DATA TO PROCESS below:

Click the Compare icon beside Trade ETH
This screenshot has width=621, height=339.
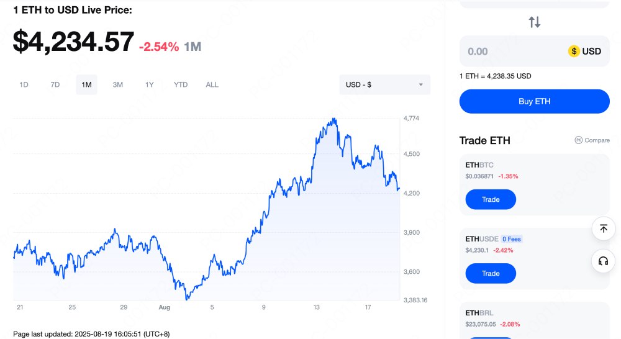(x=578, y=140)
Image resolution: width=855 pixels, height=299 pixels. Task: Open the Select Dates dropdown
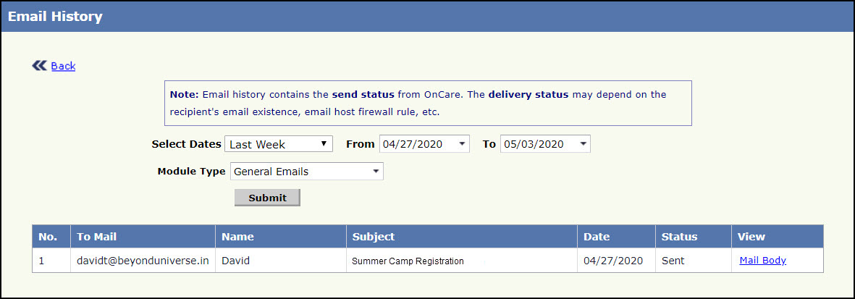click(279, 144)
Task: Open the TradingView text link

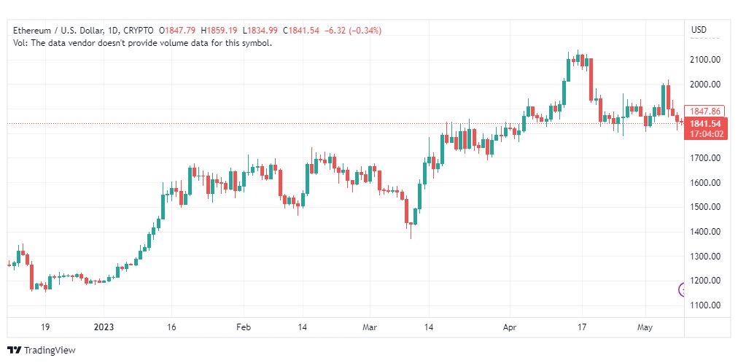Action: point(50,351)
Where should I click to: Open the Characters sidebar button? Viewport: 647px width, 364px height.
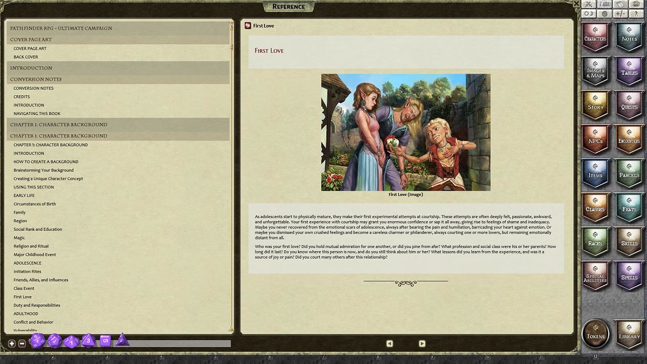[x=595, y=38]
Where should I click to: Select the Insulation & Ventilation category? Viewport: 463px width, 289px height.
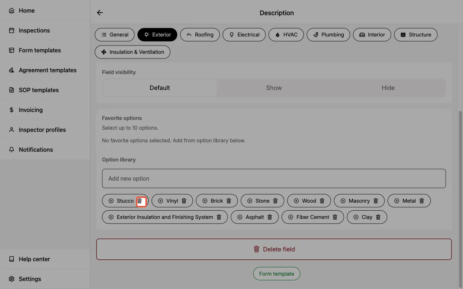pyautogui.click(x=132, y=52)
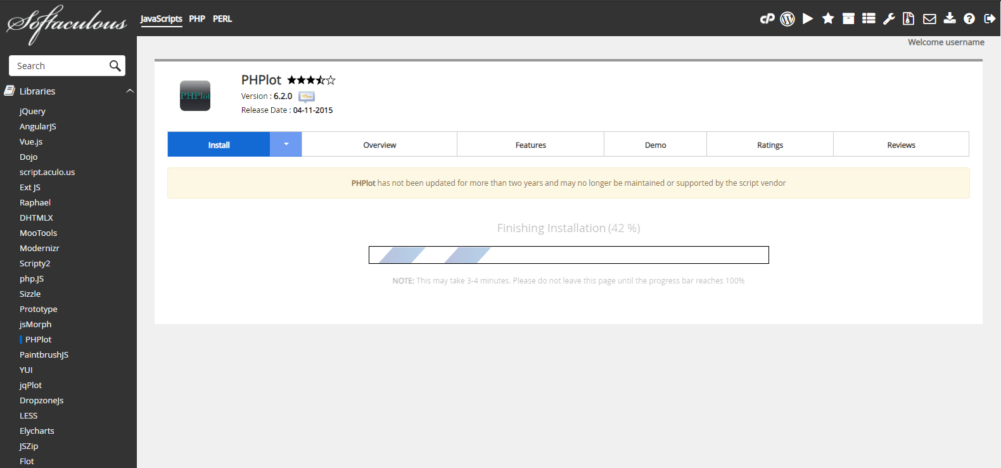Screen dimensions: 1001x468
Task: Click the envelope email settings icon
Action: pyautogui.click(x=929, y=19)
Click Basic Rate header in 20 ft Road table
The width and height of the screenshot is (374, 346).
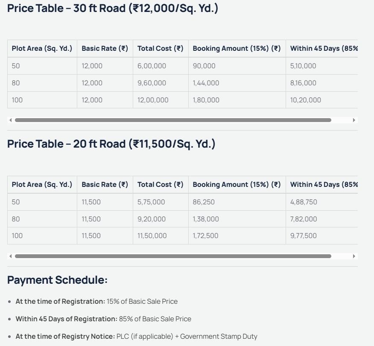coord(105,185)
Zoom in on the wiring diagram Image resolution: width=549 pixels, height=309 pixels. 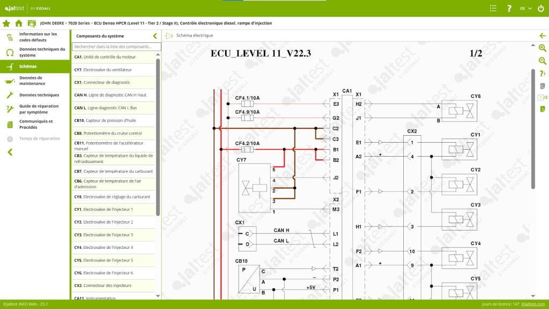coord(542,48)
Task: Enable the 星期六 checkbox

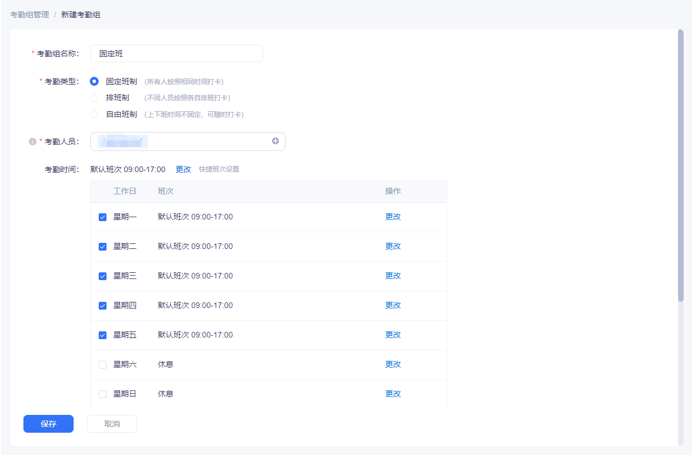Action: (103, 365)
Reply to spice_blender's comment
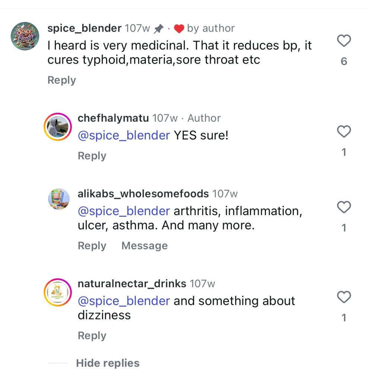 click(61, 80)
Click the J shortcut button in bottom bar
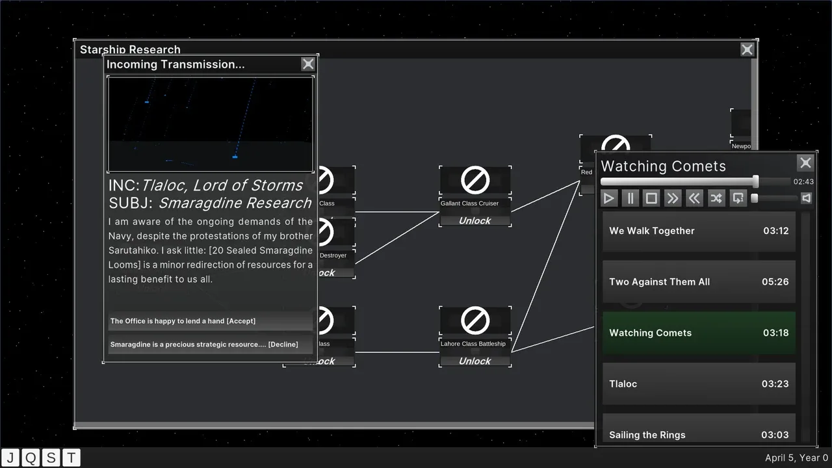Image resolution: width=832 pixels, height=468 pixels. pos(10,458)
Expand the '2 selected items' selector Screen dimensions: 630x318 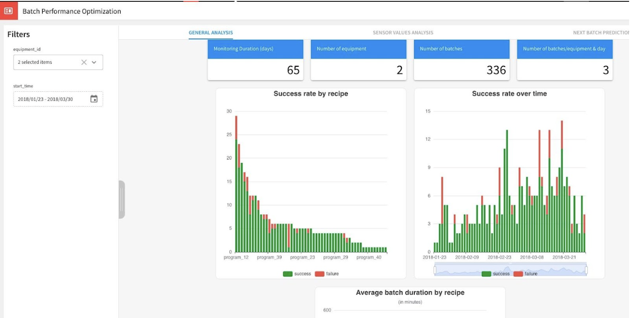click(50, 62)
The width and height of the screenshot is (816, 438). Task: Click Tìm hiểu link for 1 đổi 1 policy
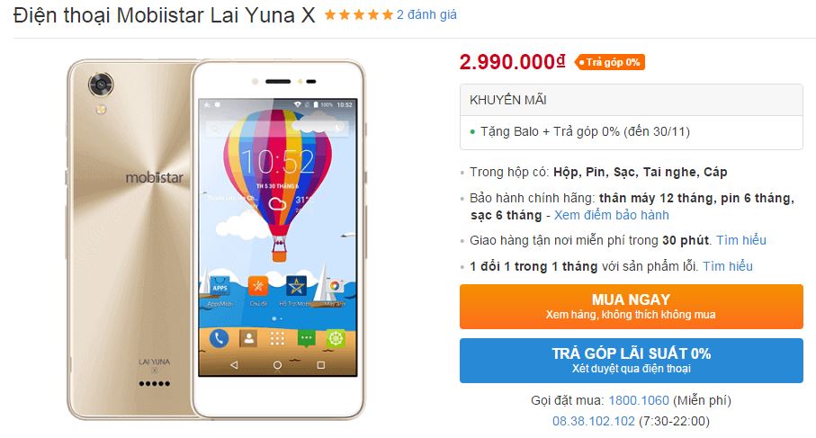click(x=728, y=266)
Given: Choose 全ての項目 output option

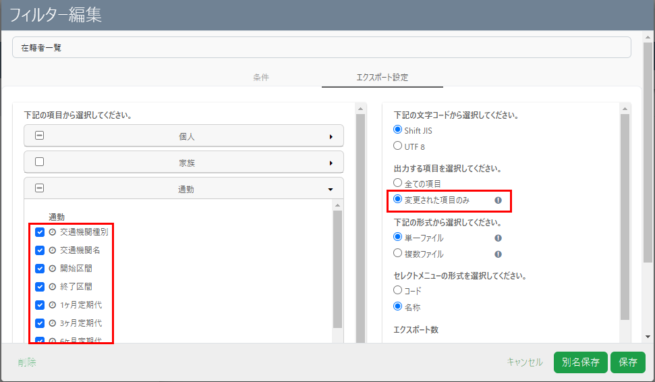Looking at the screenshot, I should click(x=398, y=184).
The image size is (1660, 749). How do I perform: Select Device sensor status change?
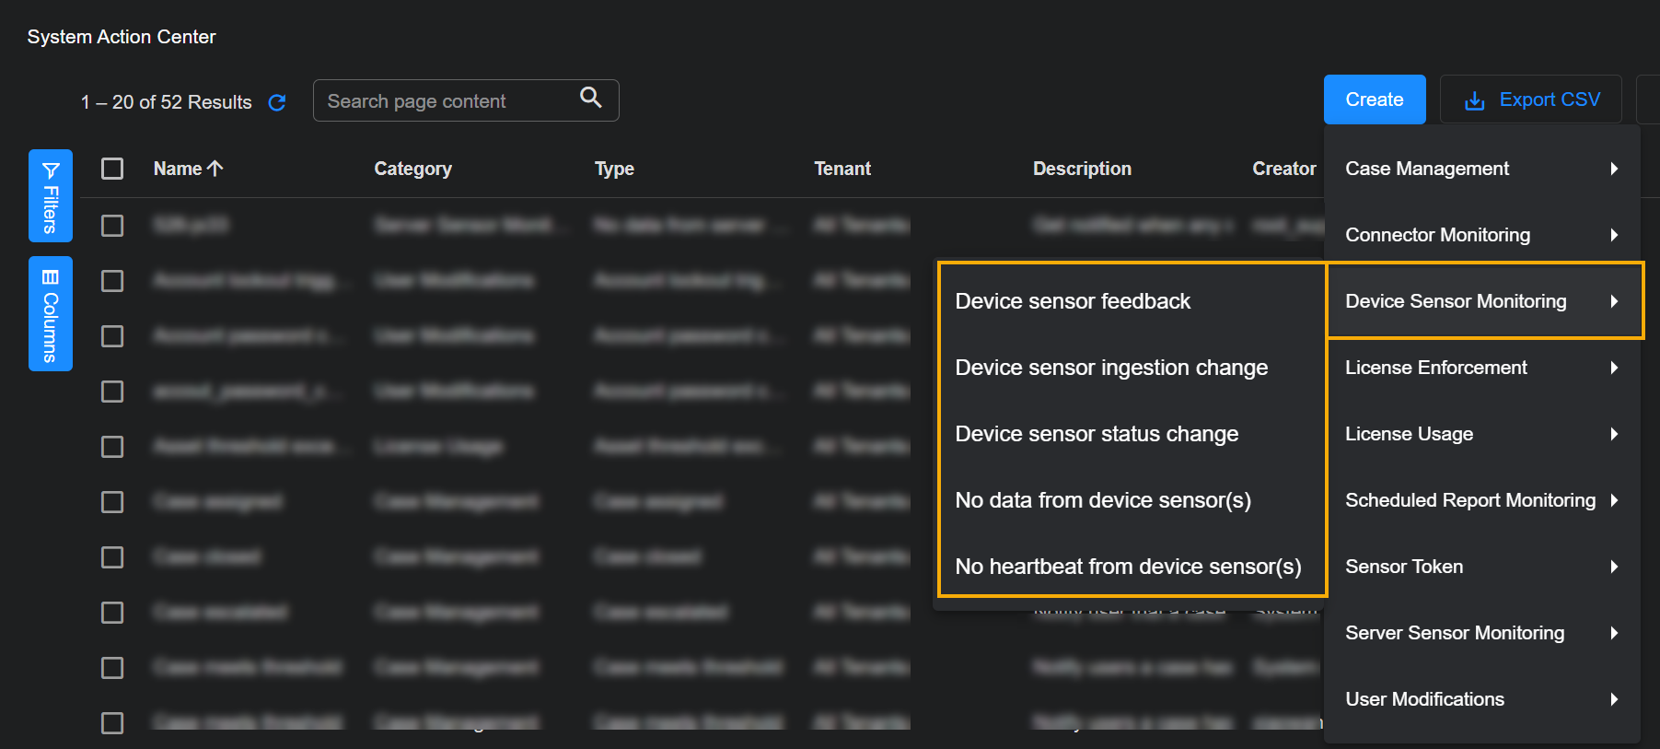pyautogui.click(x=1097, y=434)
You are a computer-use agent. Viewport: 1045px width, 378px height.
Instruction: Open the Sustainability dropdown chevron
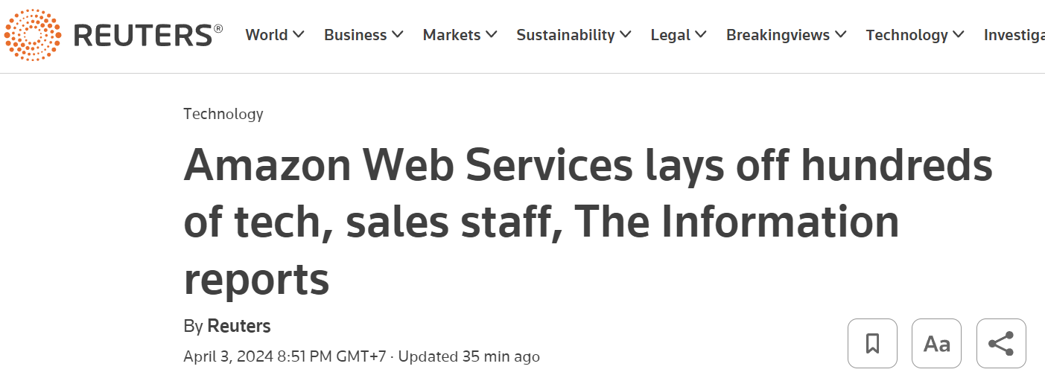pyautogui.click(x=626, y=35)
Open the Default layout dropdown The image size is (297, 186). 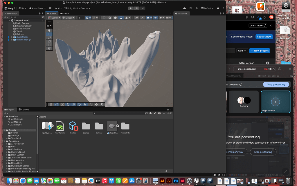(x=207, y=8)
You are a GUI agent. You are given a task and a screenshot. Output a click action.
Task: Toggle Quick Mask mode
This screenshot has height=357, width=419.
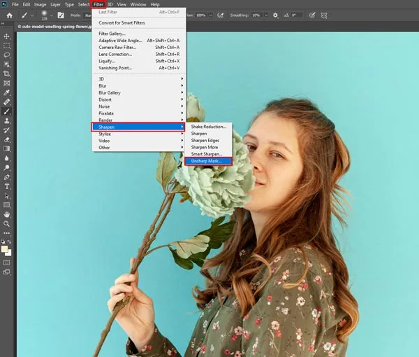pyautogui.click(x=7, y=263)
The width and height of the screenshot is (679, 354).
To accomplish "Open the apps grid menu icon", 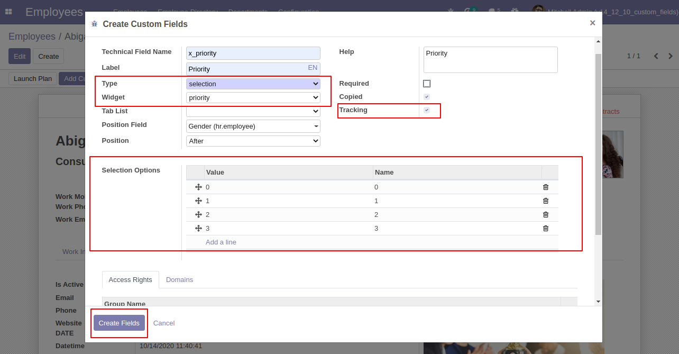I will tap(8, 12).
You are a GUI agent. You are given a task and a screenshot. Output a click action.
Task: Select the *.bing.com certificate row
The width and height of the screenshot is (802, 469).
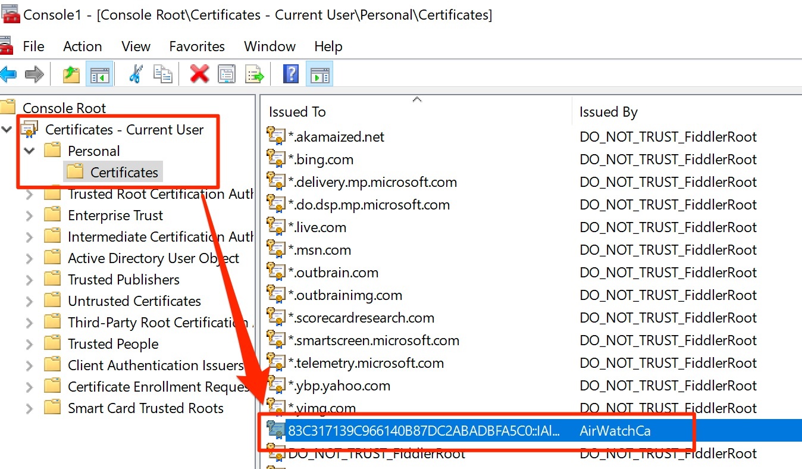tap(321, 160)
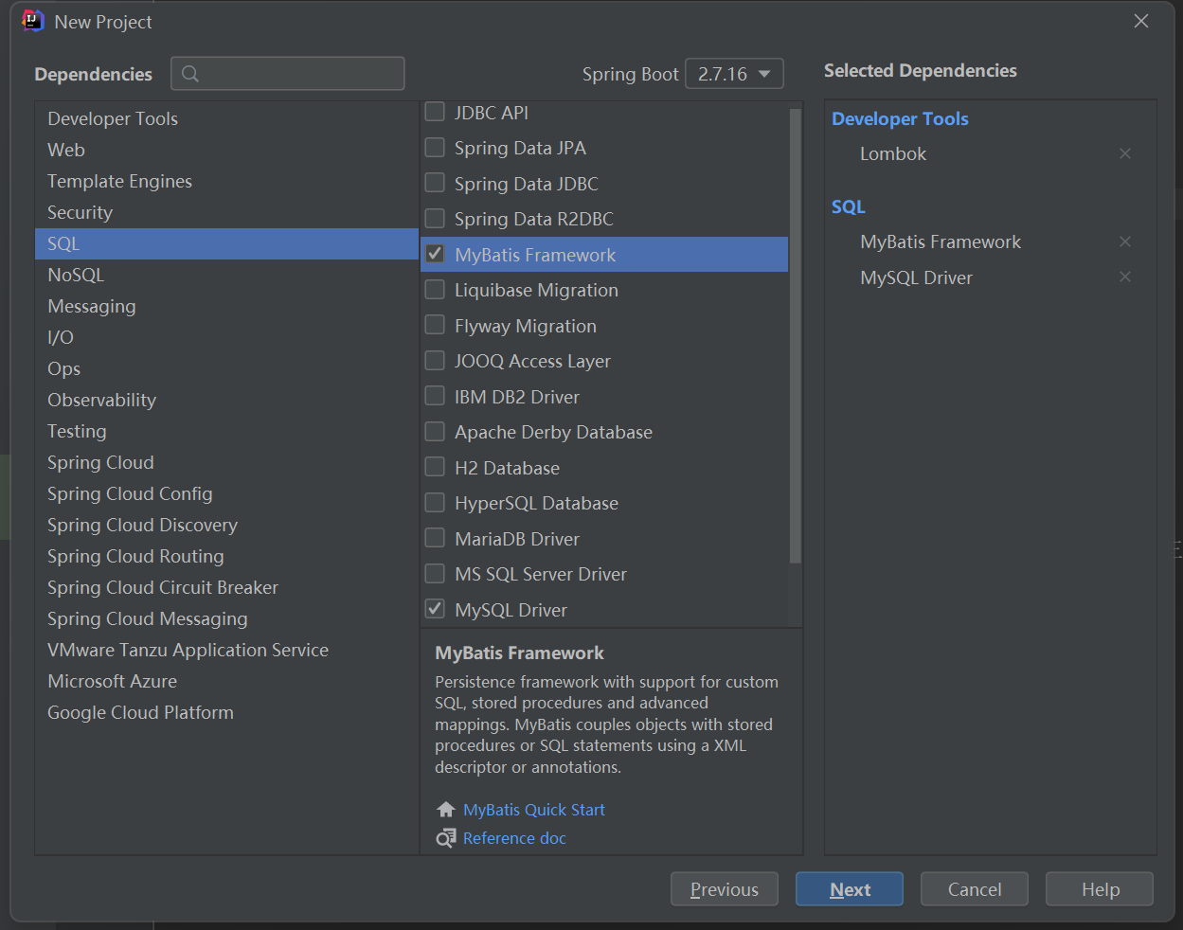Close the New Project dialog

click(1140, 21)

End of DATA TO PROCESS.

WORK ORDER: Copy only this, please: the line with "The width and height of the screenshot is (802, 469)." and every line after it through the end of the data, with no pictures.

SOLUTION TO THE EXERCISE:
The width and height of the screenshot is (802, 469).
tap(321, 160)
Close the New Project dialog

click(1140, 21)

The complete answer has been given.